## [TASK INPUTS]
>> start

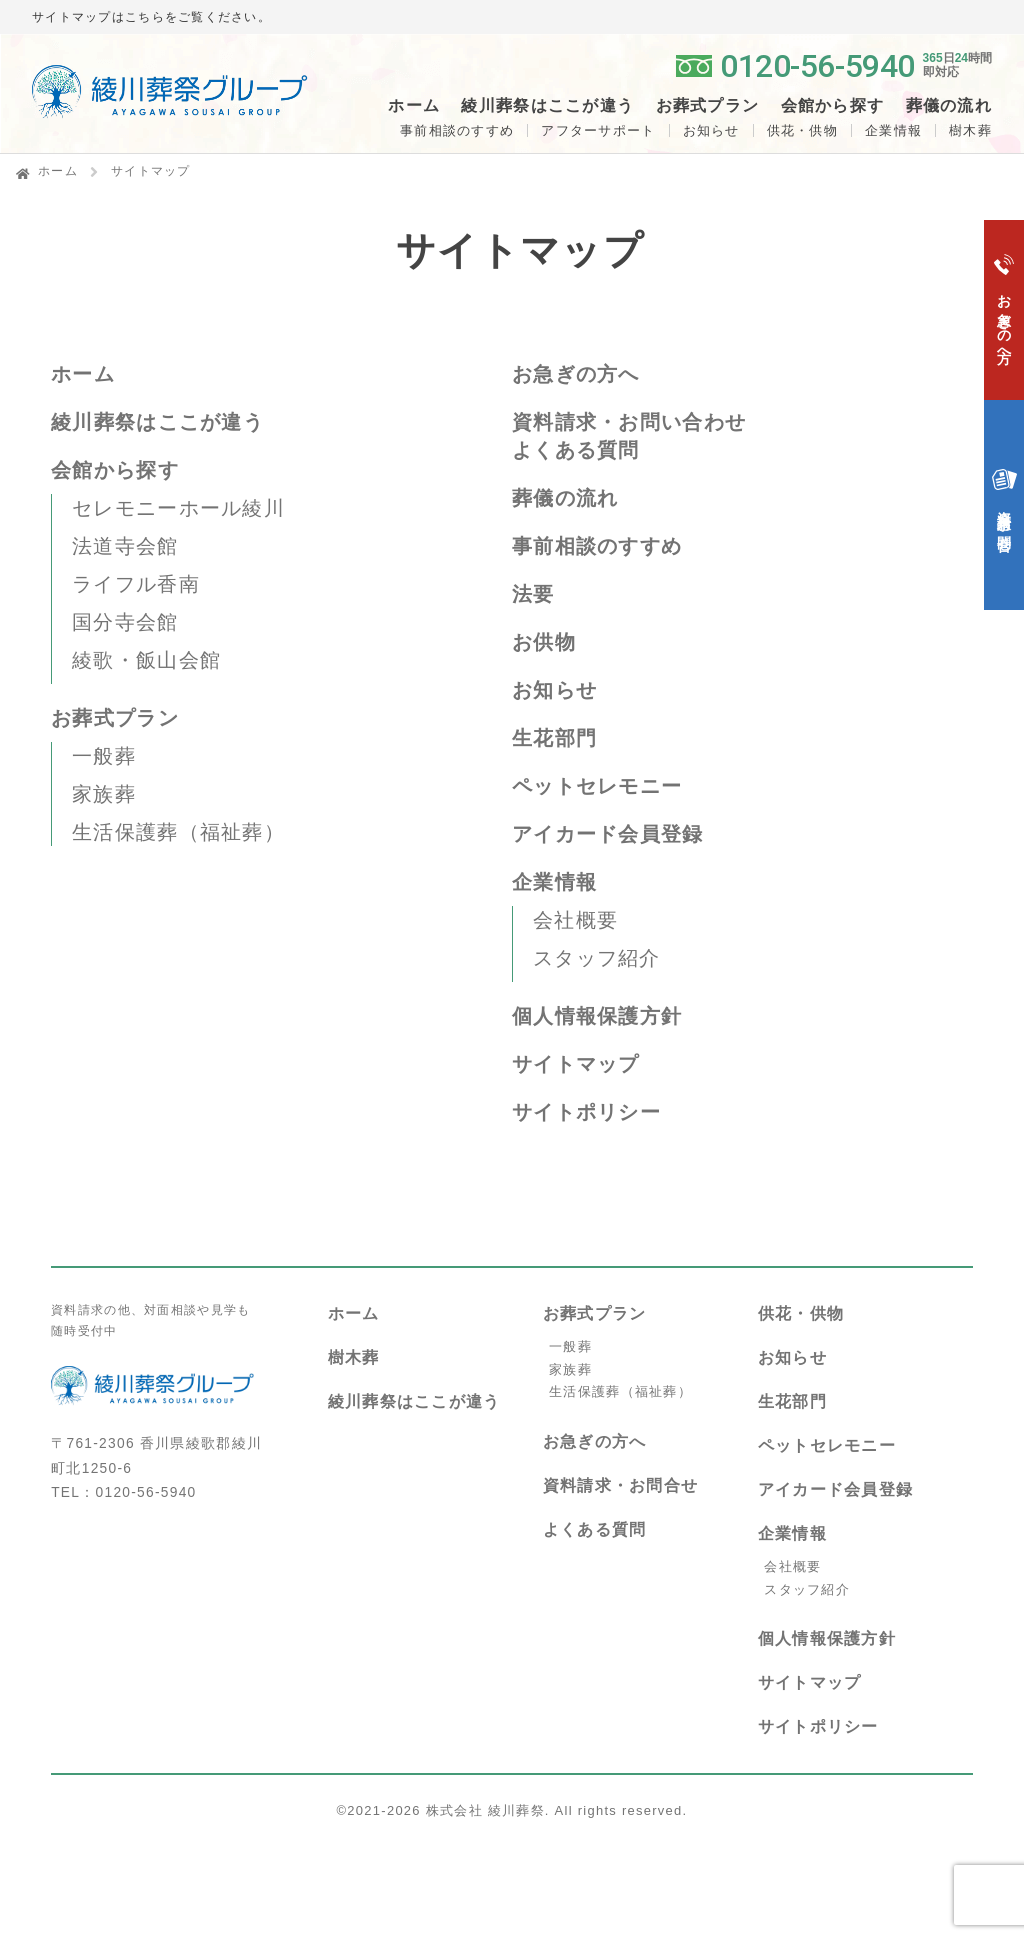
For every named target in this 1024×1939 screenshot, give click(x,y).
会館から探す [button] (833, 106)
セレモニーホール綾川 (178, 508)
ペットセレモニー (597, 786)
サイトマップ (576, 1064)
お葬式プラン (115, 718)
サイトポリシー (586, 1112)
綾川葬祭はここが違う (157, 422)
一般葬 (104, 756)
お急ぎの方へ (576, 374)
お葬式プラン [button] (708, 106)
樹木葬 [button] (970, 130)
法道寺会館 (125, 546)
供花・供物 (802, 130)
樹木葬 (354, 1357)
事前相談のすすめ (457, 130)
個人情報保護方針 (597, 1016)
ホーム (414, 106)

>> end

## [TASK TO COMPLETE]
Lay out every line of the rows above as a Markdown table with the columns No. and Text, numbering the lines in order and skipping any blank ones. Omit the picture.

## [SOLUTION TO THE PROBLEM]
| No. | Text |
|---|---|
| 1 | For every named target in this 1024×1939 screenshot, give click(x,y). |
| 2 | 会館から探す [button] (833, 106) |
| 3 | セレモニーホール綾川 (178, 508) |
| 4 | ペットセレモニー (597, 786) |
| 5 | サイトマップ (576, 1064) |
| 6 | お葬式プラン (115, 718) |
| 7 | サイトポリシー (586, 1112) |
| 8 | 綾川葬祭はここが違う (157, 422) |
| 9 | 一般葬 (104, 756) |
| 10 | お急ぎの方へ (576, 374) |
| 11 | お葬式プラン [button] (708, 106) |
| 12 | 樹木葬 [button] (970, 130) |
| 13 | 法道寺会館 (125, 546) |
| 14 | 供花・供物 (802, 130) |
| 15 | 樹木葬 (354, 1357) |
| 16 | 事前相談のすすめ (457, 130) |
| 17 | 個人情報保護方針 (597, 1016) |
| 18 | ホーム (414, 106) |